Exercise passage:
Conversion of LLP into PVT

Operating a Limited Liability Partnership form of business organization can be a hurdle as another form of business organization offers better opportunities for the growth & expansion of the business. Therefore, remarkable benefits offered by the other organizational structures will attract shareholders. Thus, that would lead to the conversion of LLP into a Private Limited Company.

Earlier it was not possible to convert an LLP into a private limited company. However, as per section 366 of the Companies Act, 2013, any partnership firm or LLP, cooperative society, or any other business entity which is incorporated under any other law and which has two or more members can get themselves registered as an unlimited company or as a company limited by shares or a company limited by guarantee.

Conversion of LLP into Private Limited Company

Limited Liability Partnership registrations in India have risen by 55% during the Financial Year 2014-15 and is to set to rise even further with rising awareness about LLP. Most of the people opting for LLP registration are small businesses that do not foresee any requirement for raising equity funds. However, some of the small businesses may at some point have a requirement to convert to a private limited company due to various reasons. Therefore, in this article, we look at the process for the conversion of LLP into a private limited company. Process for conversion of Limited Liability Partnership into a private limited company:
- 1. Approval of Name
To get the name approved from the CRC, one needs to submit RUN (Reserve Unique Name) form which is in prescribed e-format. Diverse items are to be filled in while submitting the RUN form. Also, the name which is approved by the ROC is available for use only for twenty days in case of a new company and sixty days in case of a change of name of an existing company.

2. Securing DSC and DIN
Apply for the Digital Signature Certificate (DSC) and Director Identification Number (DIN) for all the members of the LLP who after the conversion will be the directors of the Private Limited Company, in case if they don’t have it.
A self- attested address proof, identity proof and one recent passport size color photo of the applicant have to be provided along with the application. DIN can be obtained directly through filing incorporation form on MCA portal.

3. Filing of Form URC – 1
Once, the CRC approves the name; form URC-1 has to be filed by the applicant. The following are the list of documents which are to be submitted along with the form URC-1: Required details like name, address, shares held by the shareholders are to be provided along with the list of members.
Names, address, the DIN, passport number with an expiry date of all the respective directors of the Private Limited Company has to be provided.
As per section 164 of the Companies Act, 2013, an affidavit has to be provided by all the proposed first directors of the Private Limited Company stating that they are not disqualified from being a director in a company. Also, all the necessary documents to be filed with the ROC for the registration of the company should consist of such information that is complete and correct and accurate to the best of their belief and knowledge.

A copy of the LLP agreement along with a list consisting of the names and addresses of partners of LLP and a certificate of registration which is duly verified by 2 designated partners of LLP has to be provided.

Information shown:
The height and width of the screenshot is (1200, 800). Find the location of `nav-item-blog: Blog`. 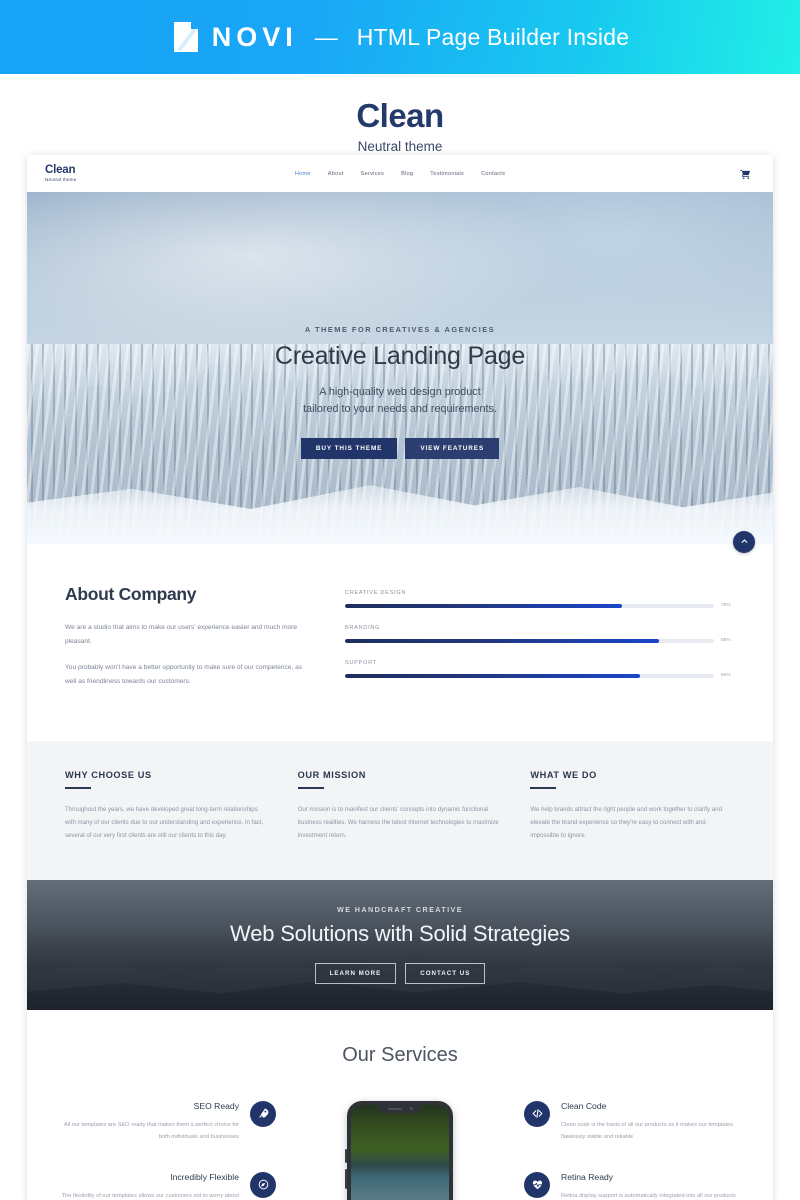

nav-item-blog: Blog is located at coordinates (407, 174).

Task instructions: From the LLP conversion article, copy the part that begins at the words "2. Securing DSC" and stops after "on MCA portal.", renaming "color photo" as "color photograph". The listing is unrelated to the LLP conversion article.

Exercise output:
2. Securing DSC and DIN
Apply for the Digital Signature Certificate (DSC) and Director Identification Number (DIN) for all the members of the LLP who after the conversion will be the directors of the Private Limited Company, in case if they don’t have it.
A self- attested address proof, identity proof and one recent passport size color photograph of the applicant have to be provided along with the application. DIN can be obtained directly through filing incorporation form on MCA portal.